Mr Kerner is the principal. he is also the only person who can interrupt rehearsals and survive. dr kazansky loves him. inexplicably, maverick hates him. nough said.
Jake Seresin is the school's golden child, not even because he's Kazansky's nephew. he’s head boy. he’s on the school’s football/rugby team. he writes regular articles for the internal magazines. and this year, he’s playing Orpheus in the school’s production of Hadestown. everyone thinks it’s nepotism. it is and it’s not, jake just lost a bet to his Uncle Tom, and must now reap the consequences to said uncle’s delight.
Bradley Bradshaw has been stage crew since he was thirteen and an overworked runner, thank you very much. it’s his final show, he’s the DSM, and if fucking seresin ruins this for him, he will riot. dr kazansky should never let that happen. however, this is the same man who, last year, laughed when revealing that a screen on stage had turned off and bradley had to go on stage during the show to fix it. hm. maybe bradley should have re-thought his life choices. also: the turntable. the goddamn turntable.
other characters include: phoenix as eurydice, bob doing lighting, payback and fanboy as ASMs who flirt over the comms to everyones misery, cyclone as another drama teacher/stage manager,
maverick keeps turning up to rehearsals and trying to help because his favourite (cough only cough) godson and his favourite player are both interested in this stuff, so he should at least try, right? kazansky hates it until he doesn’t. kerner thinks it’s all fucking hilarious. bradley is embarrassed but its kinda endearing do NOT tell him i said that.
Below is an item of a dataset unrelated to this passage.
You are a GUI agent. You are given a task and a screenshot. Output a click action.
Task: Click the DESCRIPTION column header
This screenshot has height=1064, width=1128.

kazansky and maverick both bare witness to A Moment between their respective pseudo sons and decide the two simply must get together for their sakes and also so they never inflict that on another person ever.
bradley and jake both bare witness to A Moment between their respective pseudo fathers and decide the two simply must get together for their sakes and also so they never inflict that on another person ever.
kerner is cackling. Cackling.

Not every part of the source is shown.